(Input for this task begins)
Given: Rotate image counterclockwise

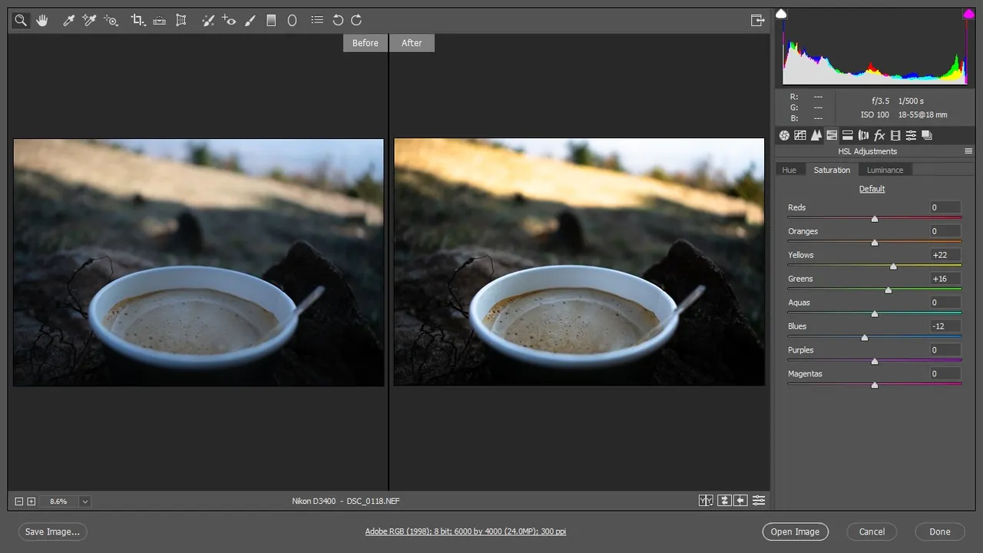Looking at the screenshot, I should click(338, 21).
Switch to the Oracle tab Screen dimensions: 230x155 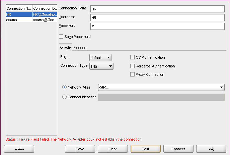coord(65,48)
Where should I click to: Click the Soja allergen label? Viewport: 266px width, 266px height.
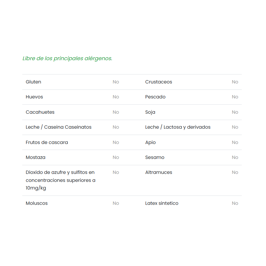click(150, 112)
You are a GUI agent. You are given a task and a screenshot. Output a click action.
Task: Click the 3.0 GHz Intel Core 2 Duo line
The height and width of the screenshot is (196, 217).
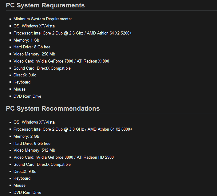click(x=73, y=129)
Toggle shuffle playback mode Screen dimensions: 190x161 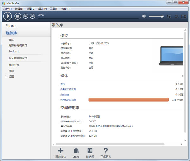click(x=169, y=16)
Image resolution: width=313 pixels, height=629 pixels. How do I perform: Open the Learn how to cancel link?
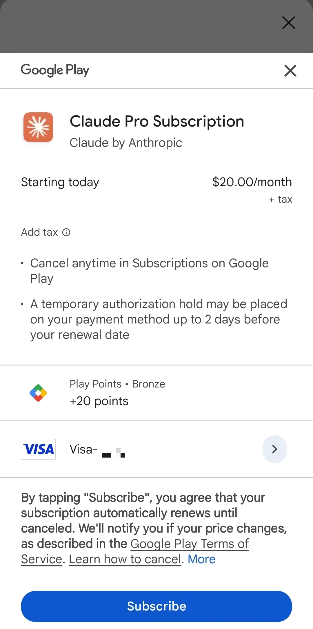125,559
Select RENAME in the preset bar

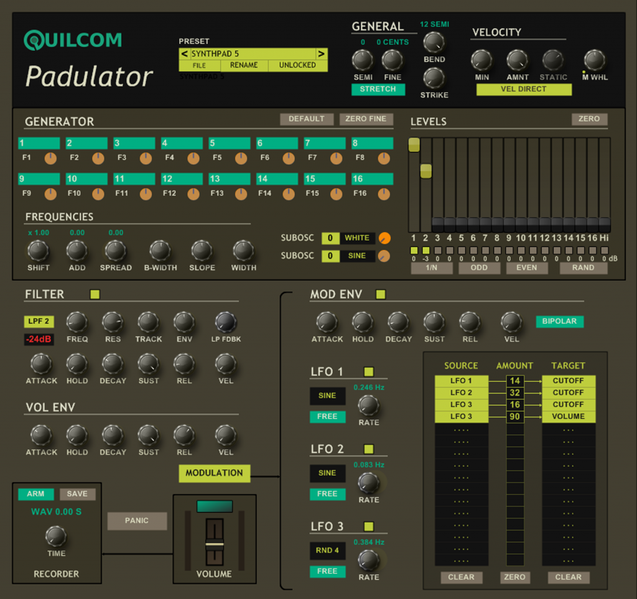point(244,65)
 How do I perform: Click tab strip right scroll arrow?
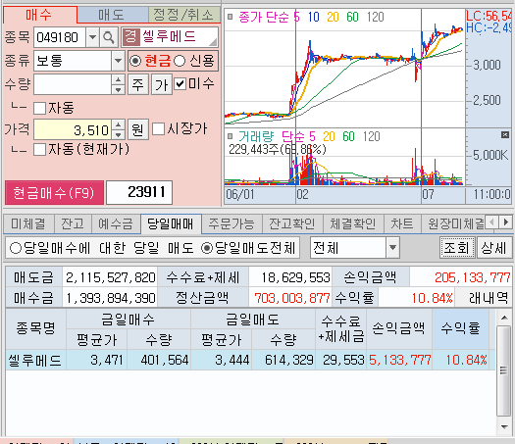pos(506,222)
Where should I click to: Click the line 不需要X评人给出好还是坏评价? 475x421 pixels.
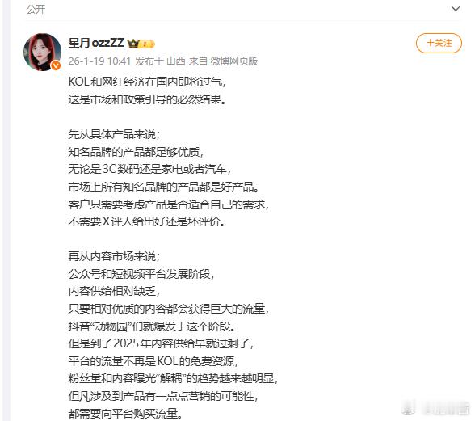[x=147, y=221]
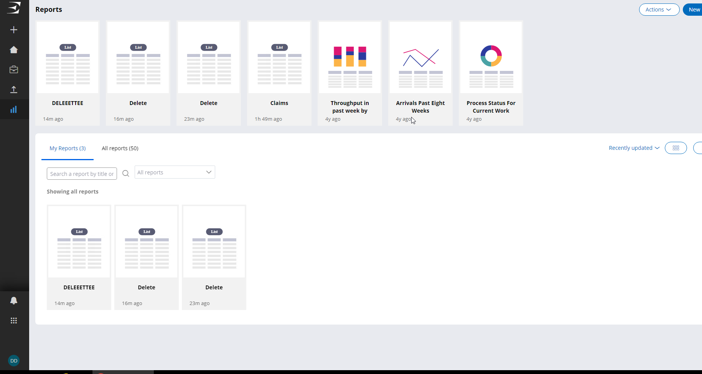Expand the Actions dropdown menu

pyautogui.click(x=659, y=10)
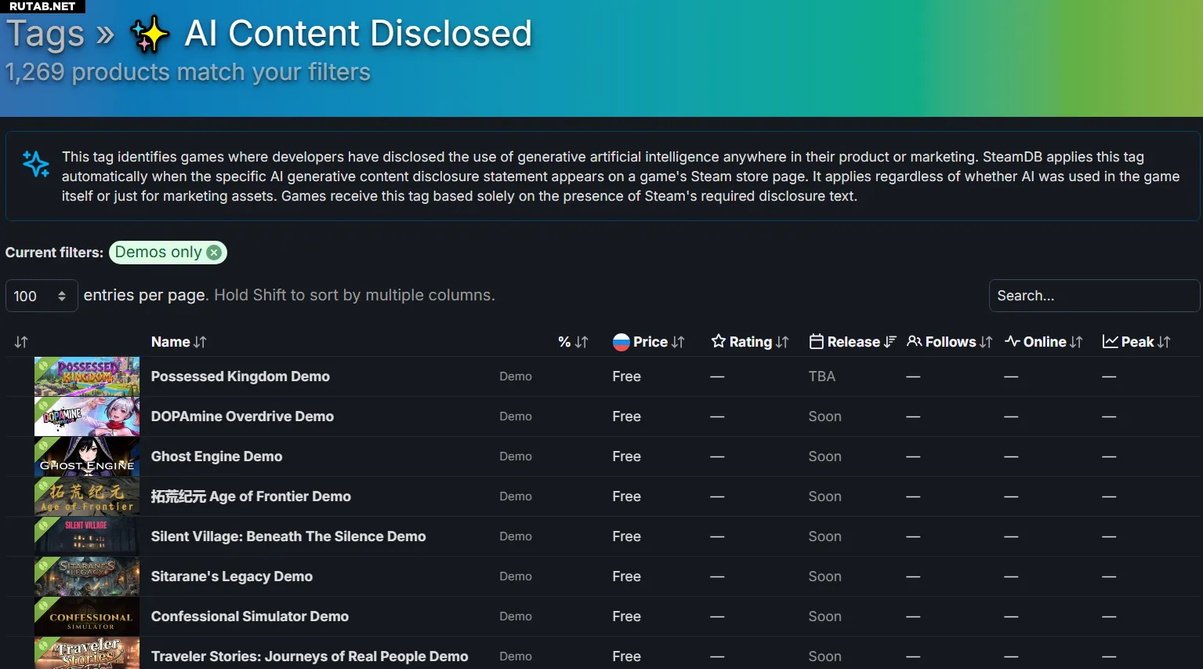Open Possessed Kingdom Demo link
This screenshot has height=669, width=1203.
tap(240, 376)
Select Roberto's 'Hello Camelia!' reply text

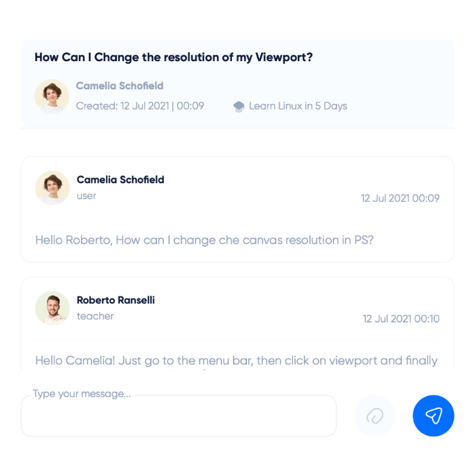pos(236,360)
(Input for this task ends)
Task to carry out
Exact copies of the lines from the one containing "Image resolution: width=313" through the end of the records above are required, with no pictures among them.

Answer space
Image resolution: width=313 pixels, height=629 pixels. How do I perform: Open the Learn how to cancel link?
125,559
Select RENAME in the preset bar

point(244,65)
 How do I perform: Click tab strip right scroll arrow?
pos(506,222)
Where should I click to: Click the line 不需要X评人给出好还是坏评价? 475x421 pixels.
[x=147, y=221]
Expand the Actions dropdown menu

pyautogui.click(x=659, y=10)
Open Possessed Kingdom Demo link
This screenshot has height=669, width=1203.
tap(240, 376)
Select Roberto's 'Hello Camelia!' reply text

pos(236,360)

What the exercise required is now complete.